The same statement, issued by the chair of the party, Beca Brown, said Mr Edwards was reinstated as a Plaid MP.
BBC Wales has been told the party received legal advice that the NECs position was "unlawful".
Former leader Leanne Wood posted on Twitter that she was "disappointed" with the decision - she had called for Mr Edwards to be kept out of the party altogether.
Senior Plaid Senedd member Sian Gwenllian, who is a member of the NEC, said in a Nation.Cymru article that it had "become apparent that our partys disciplinary procedures do not sufficiently differentiate between ordinary members and members who have been elected to positions of influence".
She added: "So Jonathan Edwards can automatically resume his title of Plaid MP following the panels announcement".
Ms Gwenllian, who was among those who backed the NEC recommendation, wrote that her view had not changed, and that if an elected politician had "severely damaged the integrity of our party... then that person should no longer represent the collective, democratic voice of our members".
The party is now reviewing whether any lessons can be learned from what happened.
Details of the incident at the MPs family home in May 2020 are not known.
Mr Edwards, who is now separated from his wife, has expressed "deep remorse" for his behaviour.
"The past two years have been a period of deep reflection in which I enrolled on a domestic violence awareness course which has helped me understand the impact my action had on others."
Its clear that Jonathan Edwards return to Plaid Cymru has caused ructions within the party.
He has support from members of his constituency party and some high profile figures who say hes a good MP and that his expressions of remorse should be accepted.
But other senior people in the party say zero tolerance is the only way to eradicate the societally entrenched problem of domestic abuse.
Whichever way you look at it, the fact remains that a majority of the partys ruling executive did not want him back and had their hand forced by legal advice.
Both sides are now battening down the hatches and hoping the storm will pass, but this has the potential to be a damaging split within the party.
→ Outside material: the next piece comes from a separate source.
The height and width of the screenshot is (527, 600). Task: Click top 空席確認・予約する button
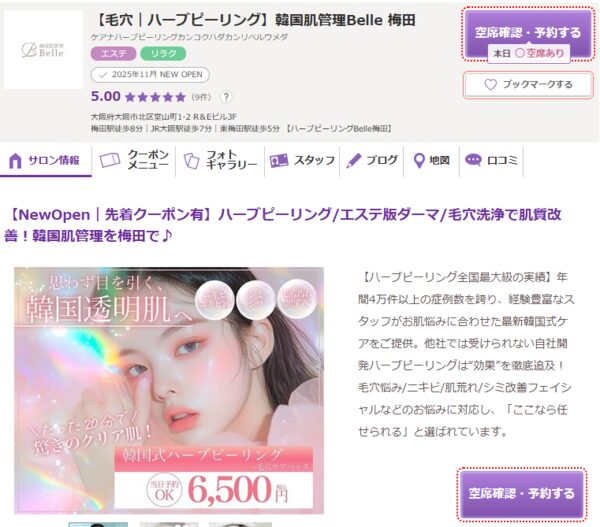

Hazel Evans, a Plaid councillor in Carmarthenshire, said Mr Edwards was a "brilliant MP" and welcomed the decision to return the whip.
"We have to have forgiveness somewhere," she said.
She added "something had gone wrong" when the partys national executive intervened in the disciplinary process.
Betsan Jones, a county councillor and chair of the party in Mr Edwards constituency, said there had been a lot of support for him locally.
"I support him and am pleased that hes had the whip restored to him and I think we can draw a line under this," she said.